Examining an archive
Now that you have grasped Arch naming scheme, you can start exploring an archive. Four Arch commands will do that: tla categories, tla branches, tla versions and tla revisions. Use should be almost self explanatory, but a small example is probably in place:
$ tla categories
....
vertigo
...
$ tla branches vertigo
vertigo--trunk
$ tla versions vertigo--trunk
vertigo--trunk--0
$ tla revisions vertigo--trunk--0
base-0
patch-1
patch-2
...
patch-231
patch-232
Starting a new project
Ok, you are now ready to create your own project, let's assume that we want to write a yet another tetris clone. We want to register the project name tetris, a branch called trunk and a version called 0:
$ tla archive-setup tetris--trunk--0
That's it, now the category, branch and version has been created, now you should start putting some files into the first revision, or at least commit the base revision. Go to the directory that will serve as initial base.
$ cd my-tetris-clone
First you initialise that directory as an Arch directory, and an tell Arch what project--branch--version this should be:
$ tla init-tree tetris--trunk--0
You should now observe that a tree has been created, now you are almost ready to do an import of the initial base. But you first need a log file. Arch will automatically open your $EDITOR for this, and go on with the import after you've created the log. So without further explanation:
$ tla import
That's it, later on when you want to commit something to the archive, just do:
$ tla commit
But how to add files ? This is described in the next section.
Managing files
Arch has a peculiar way of controlling files, files have two names: a file-name and an id. This concept is quite hard to grasp at first, so don't think anymore about, the reason for having an id is to be able to track the file if it changes name or is moved about the project tree. Arch automatically assign reasonable id's so you don't have to worry about them. To add a file to a repository use the tla add command:
$ tla add main.c
The file is now added, and will be committed to the archive on next tla commit. You can also remove files:
$ tla rm main.c
And move files:
$ tla move main.c init.c
You don't have to worry whether some other user of your code has renamed his file to something else, by using id's to identify files, arch will recognise that your patch for init.c should be applied to another users's main.c, unless your patch also contains the information to rename the file.
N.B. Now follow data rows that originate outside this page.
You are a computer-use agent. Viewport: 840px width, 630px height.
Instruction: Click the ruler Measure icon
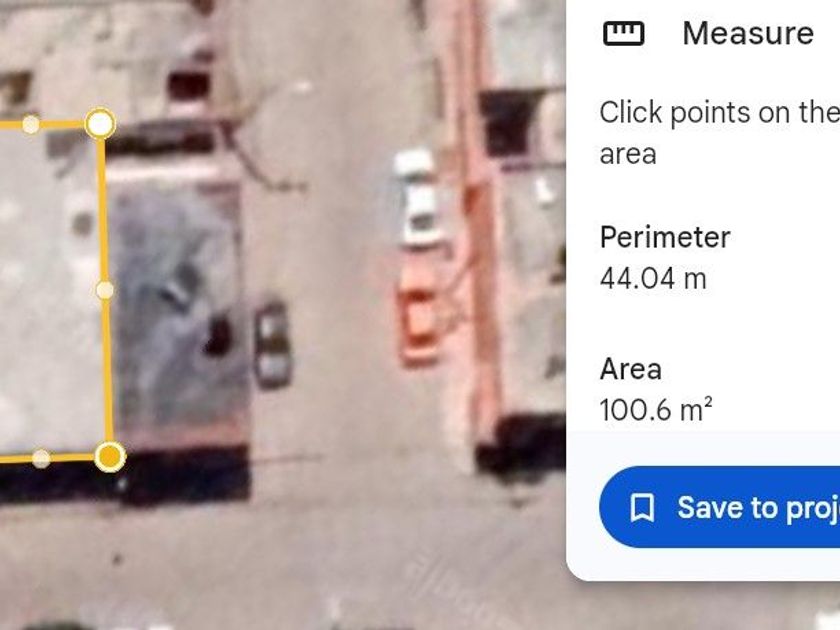tap(624, 33)
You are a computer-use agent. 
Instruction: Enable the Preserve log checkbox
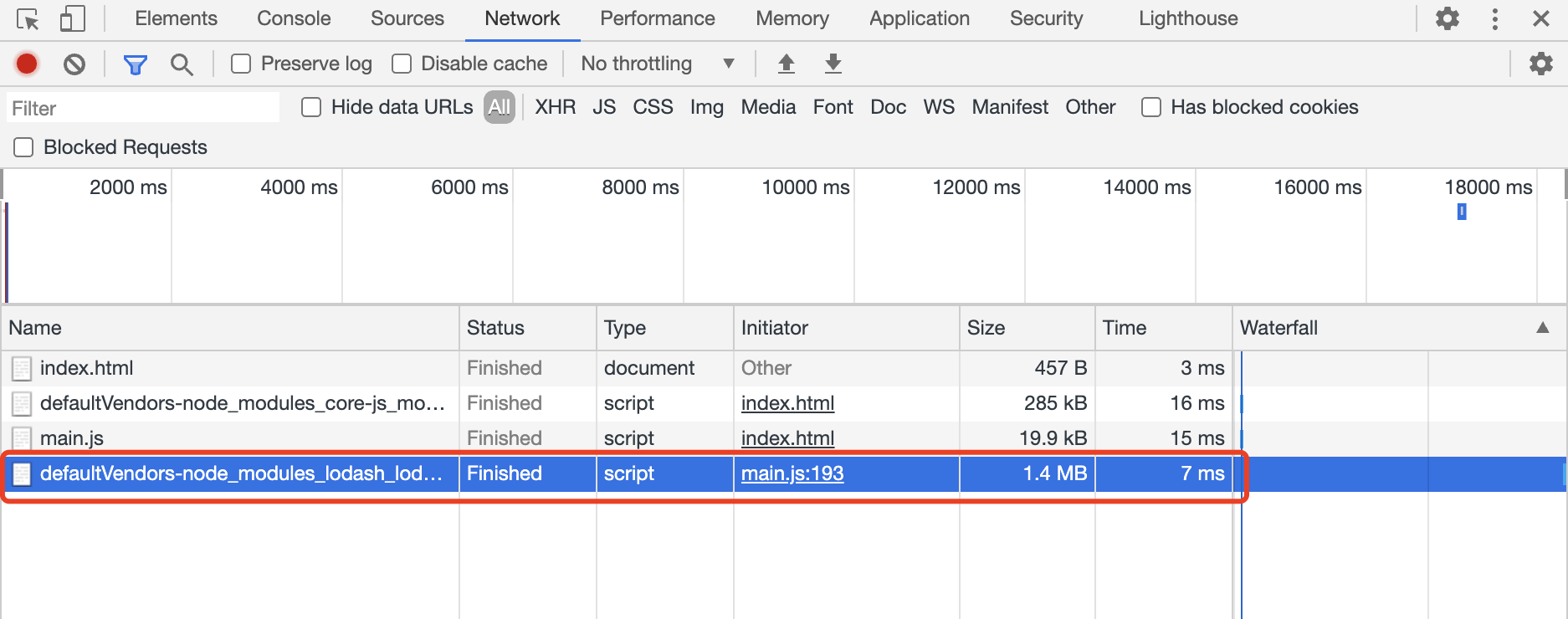[x=241, y=64]
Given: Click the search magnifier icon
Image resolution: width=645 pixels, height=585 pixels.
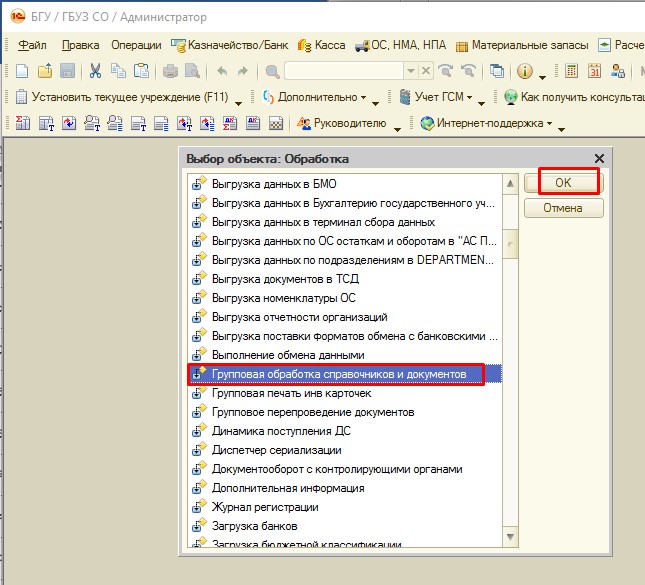Looking at the screenshot, I should pyautogui.click(x=272, y=71).
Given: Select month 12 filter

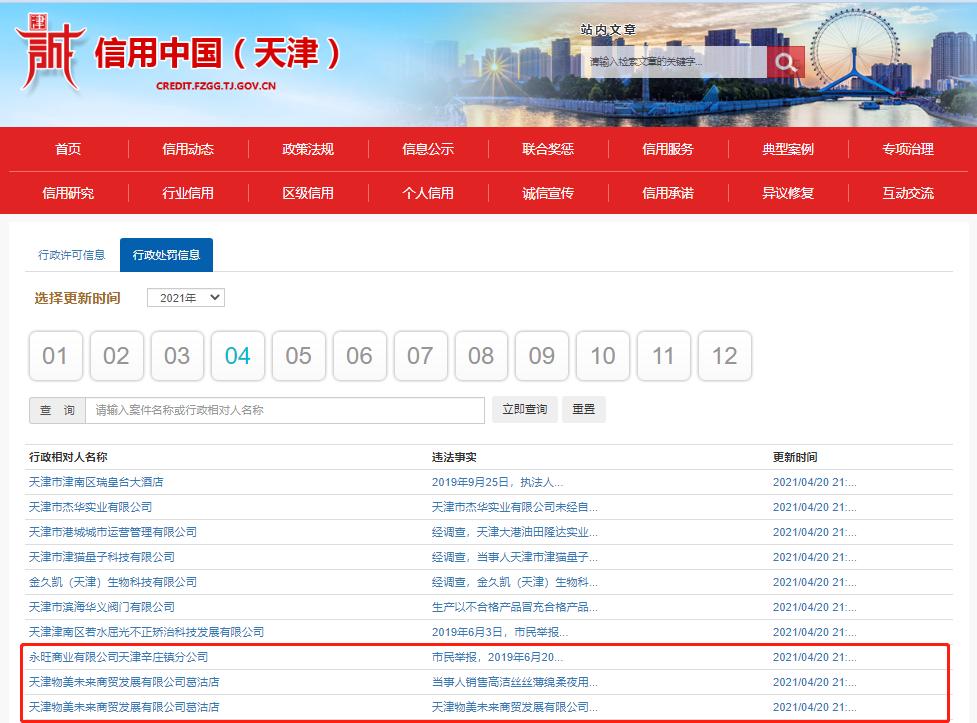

The general Arch phrase is: don't think about it, Arch will take care of the hard things.
Logs
Contrary to other revision control systems, Arch lets you edit the log file for the next commit "on the run". This allows for much better log files, when you have made changes in the code, write the log message immediately, and when you are ready to commit, the log message is in perfect condition, all the changes you made are described in the log message. This takes some getting used to, but Arch still supports the CVS way of thinking, so choose what fits your purpose.
Tagging
Not written yet
Registering other peoples archives
Ok, Arch knows who you, you have your own archive and you are familiar with Arch's category--branch--version nameing scheme. Now you are ready to get some code from other guys. Easy:
$ tla register-archive halfdan@halfdans.net--2004 http://dev.infonet.dk/~rto/arch
That wasn't hard was it ? Now you can access my archive using the standard Arch commands to much about with my archive. One thing to remember is to add the -A <archive> option to all the commands to tell Arch to use my archive rather than your own default archive. Or you could just set my archive as your default archive using:
$ tla my-default-archive halfdan@halfdans.net--2004
And changing it back to your archive is just as easy.